5286: [Hnoi2018]转盘

5286: [Hnoi2018]转盘

链接

分析：

　　$\min\limits_{i=1}^n \{ \max\limits_{j=i}^{i + n - 1} \{ a_{j}+i \} \} +n-1$

　　$\min\limits_{i=1}^n \{ \max\limits_{j=i}^{2n} \{ a_{j}+i \} \} +n-1$

　　然后线段树，每个区间维护两个值$mx[rt]=\max\limits_{i=l}^{r} a_i,\ $$ans[rt] = \max\limits_{i=l}^{mid}\{ \max\limits_{j = l} ^ {r} {a_j + i} \}$，那么答案是ans[1]。
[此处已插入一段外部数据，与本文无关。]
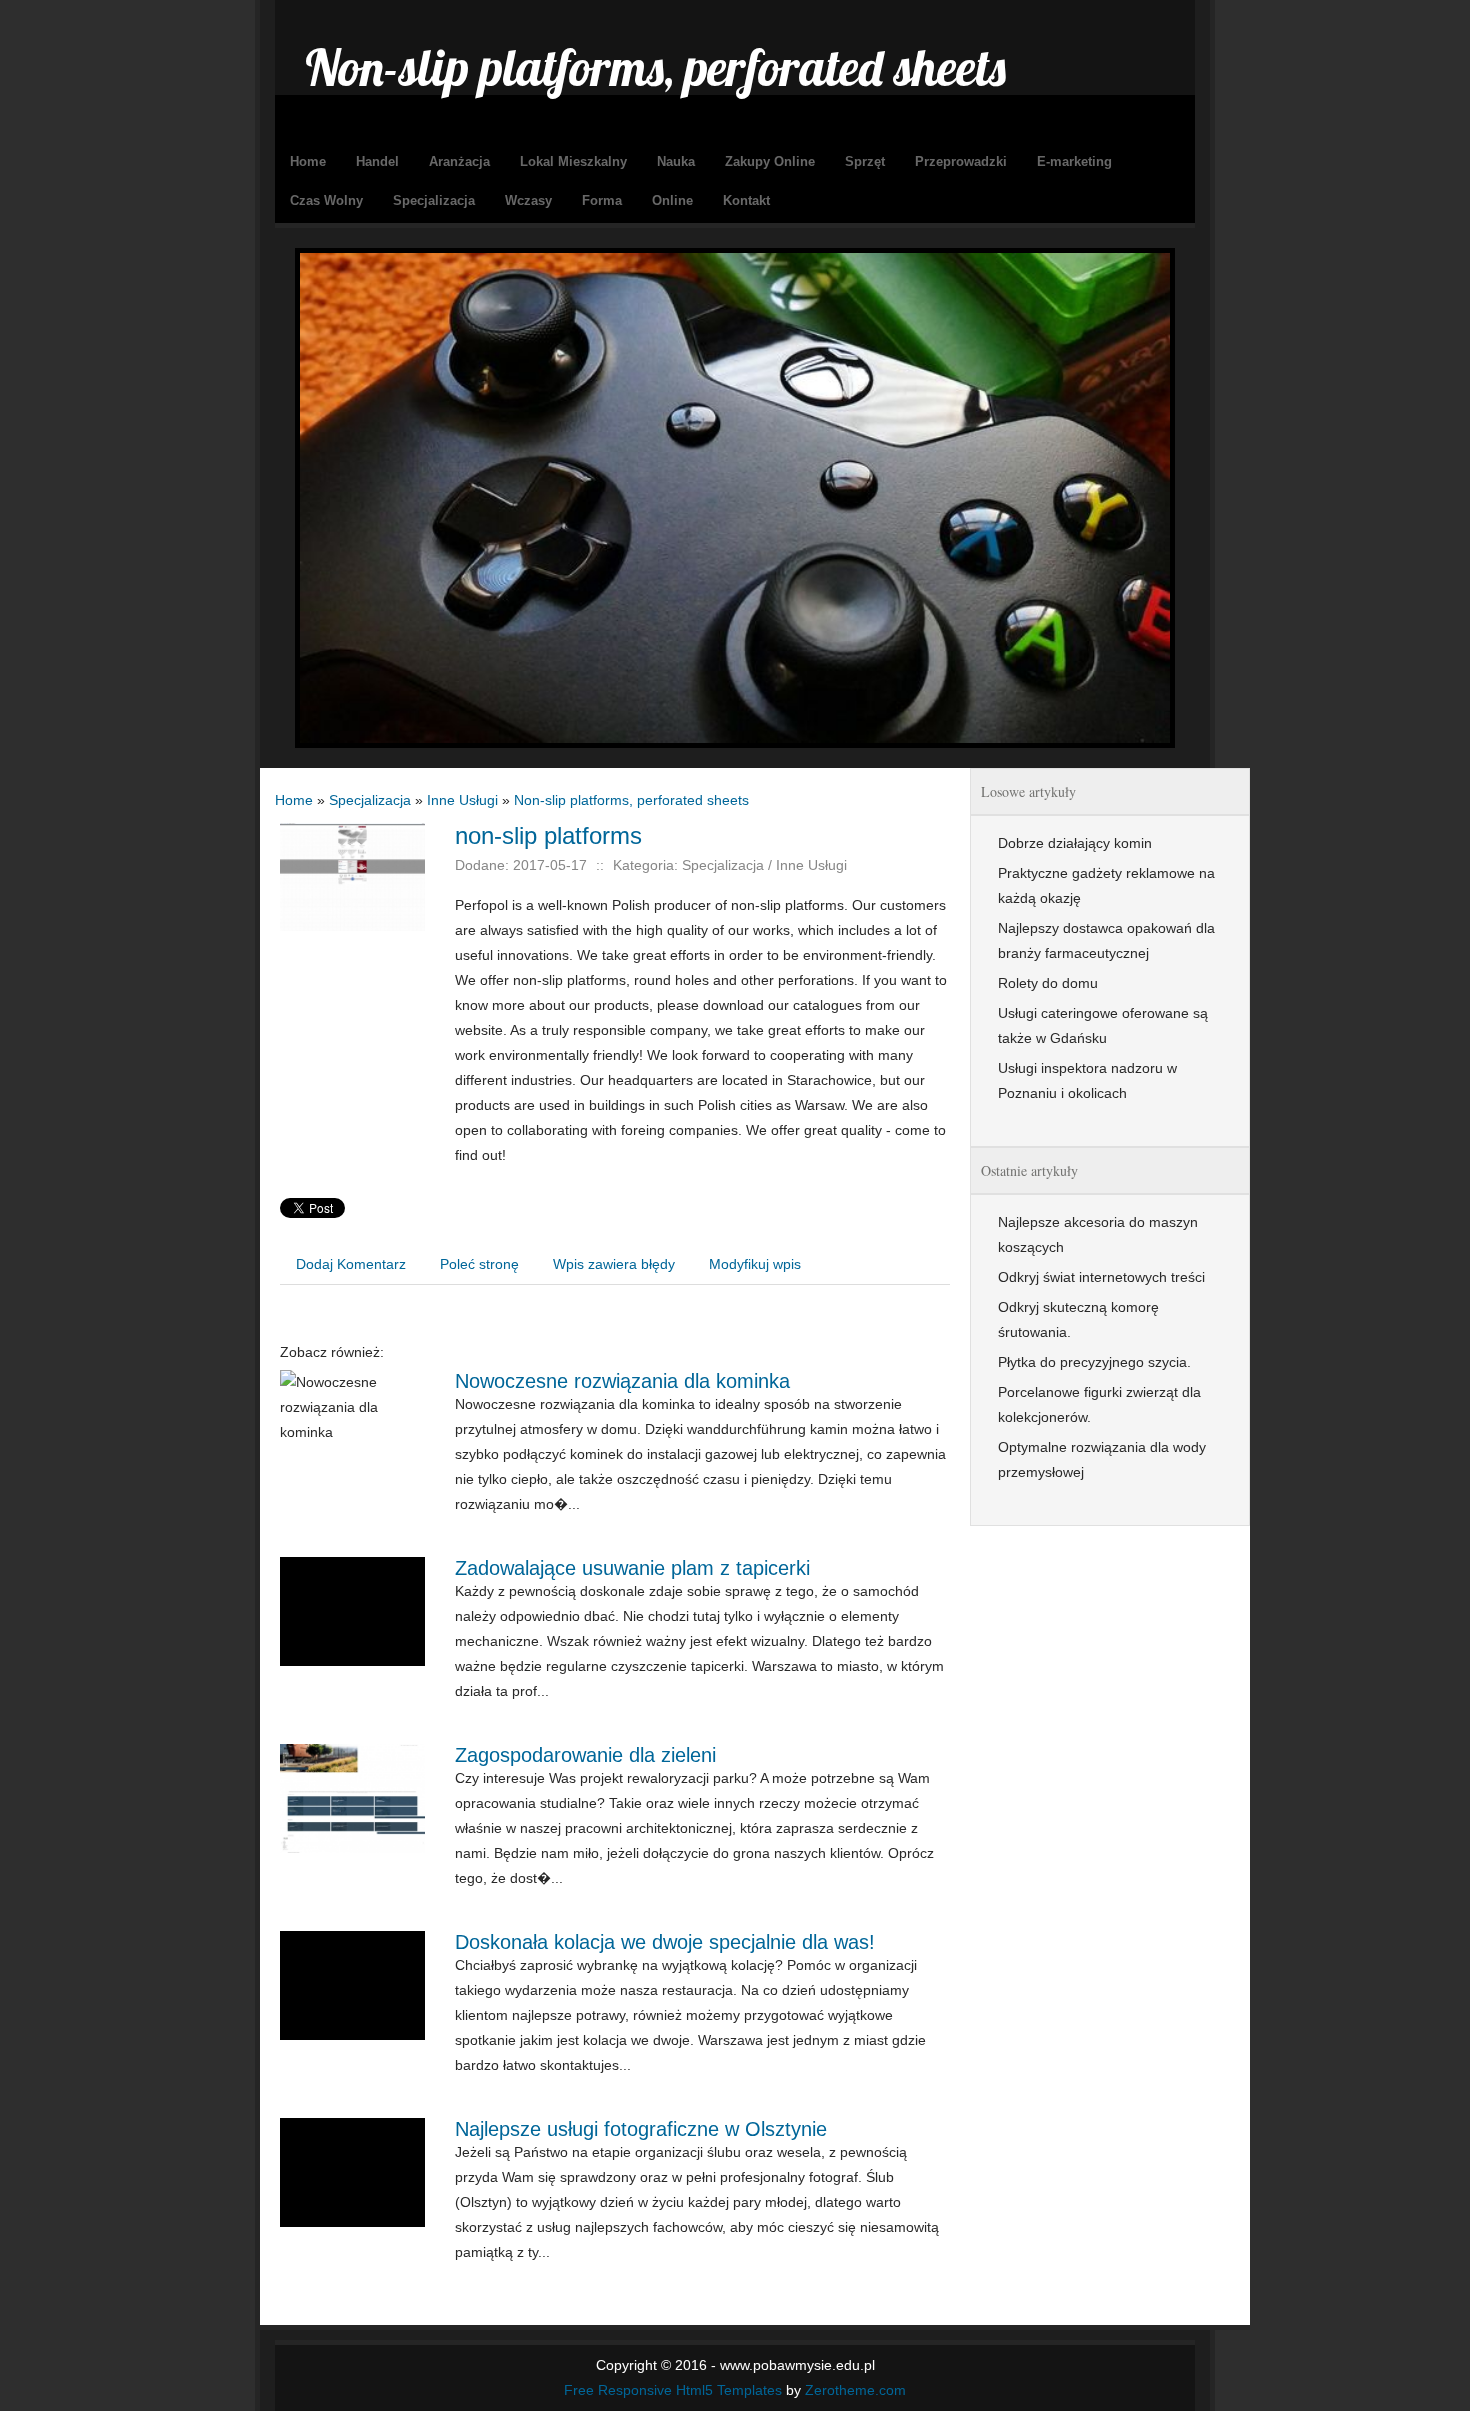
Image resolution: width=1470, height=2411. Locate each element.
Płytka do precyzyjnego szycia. (1094, 1362)
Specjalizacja (370, 800)
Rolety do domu (1048, 983)
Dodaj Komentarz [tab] (351, 1264)
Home (294, 800)
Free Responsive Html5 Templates (673, 2390)
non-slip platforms (548, 835)
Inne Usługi (462, 800)
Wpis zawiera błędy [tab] (614, 1264)
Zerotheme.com (855, 2390)
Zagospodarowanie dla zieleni (585, 1755)
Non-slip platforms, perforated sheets (631, 800)
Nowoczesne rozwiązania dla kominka (622, 1381)
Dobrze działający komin (1075, 843)
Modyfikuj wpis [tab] (755, 1264)
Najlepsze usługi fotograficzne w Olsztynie (641, 2129)
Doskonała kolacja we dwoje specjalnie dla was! (665, 1942)
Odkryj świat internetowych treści (1101, 1277)
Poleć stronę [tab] (479, 1264)
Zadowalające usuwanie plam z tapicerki (632, 1568)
　　考虑如何合并： 两个区间合并到一起，右区间会对左区间的左右点产生影响。即如果右区间的最大值可以去贡献给左区间的某个点，可以递归修改。复杂度$logn$，加上线段树复杂度，总复杂度$O(nlog^2n)$

代码：

#include<cstdio>
#include<algorithm>
#include<cstring>
#include<cmath>
#include<iostream>
#include<cctype>
#include<set>
#include<vector>
#include<queue>
#include<map>
#define fi(s) freopen(s,"r",stdin);
#define fo(s) freopen(s,"w",stdout);
#define Root 1, n << 1, 1
#define lson l, mid, rt << 1
#define rson mid + 1, r, rt << 1 | 1
using namespace std;
typedef long long LL;

inline int read() {
    int x=0,f=1;char ch=getchar();for(;!isdigit(ch);ch=getchar())if(ch=='-')f=-1;
    for(;isdigit(ch);ch=getchar())x=x*10+ch-'0';return x*f;
}

const int N = 200005;
int a[N], T[N], mx[N << 2], ans[N << 2];

int Merge(int l,int r,int rt,int x) {
    if (l == r) return l + max(mx[rt], x);
    int mid = (l + r) >> 1;
    if (mx[rt << 1 | 1] >= x) return min(ans[rt], Merge(rson, x));
    else return min(Merge(lson, x), mid + 1 + x);
}
void pushup(int l,int r,int rt) {
    mx[rt] = max(mx[rt << 1], mx[rt << 1 | 1]);
    ans[rt] = Merge(l, (l + r) >> 1, rt << 1, mx[rt << 1 | 1]);
}
void build(int l,int r,int rt) {
    if (l == r) { mx[rt] = a[l], ans[rt] = T[l]; return ; }
    int mid = (l + r) >> 1;
    build(lson); build(rson);
    pushup(l, r, rt);
}
void update(int l,int r,int rt,int p) {
    if (l == r) { mx[rt] = a[l], ans[rt] = T[l]; return ; }
    int mid = (l + r) >> 1;
    if (p <= mid) update(lson, p);
    else update(rson, p);
    pushup(l, r, rt);
}
int main() {
    int n = read(), m = read(), p = read();
    for (int i = 1; i <= n; ++i) {
        T[i] = T[i + n] = read();
        a[i] = T[i] - i, a[i + n] = T[i + n] - i - n;
    }
    build(Root);
    int lastans = ans[1] + n - 1; 
    printf("%d\n", lastans);
    while (m --) {
        int x = read(), y = read();
        if (p) x ^= lastans, y ^= lastans;
        T[x] = T[x + n] = y; a[x] = y - x, a[x + n] = y - x - n;
        update(Root, x); update(Root, x + n);
        lastans = ans[1] + n - 1;
        printf("%d\n", lastans);
    }
    return 0;
}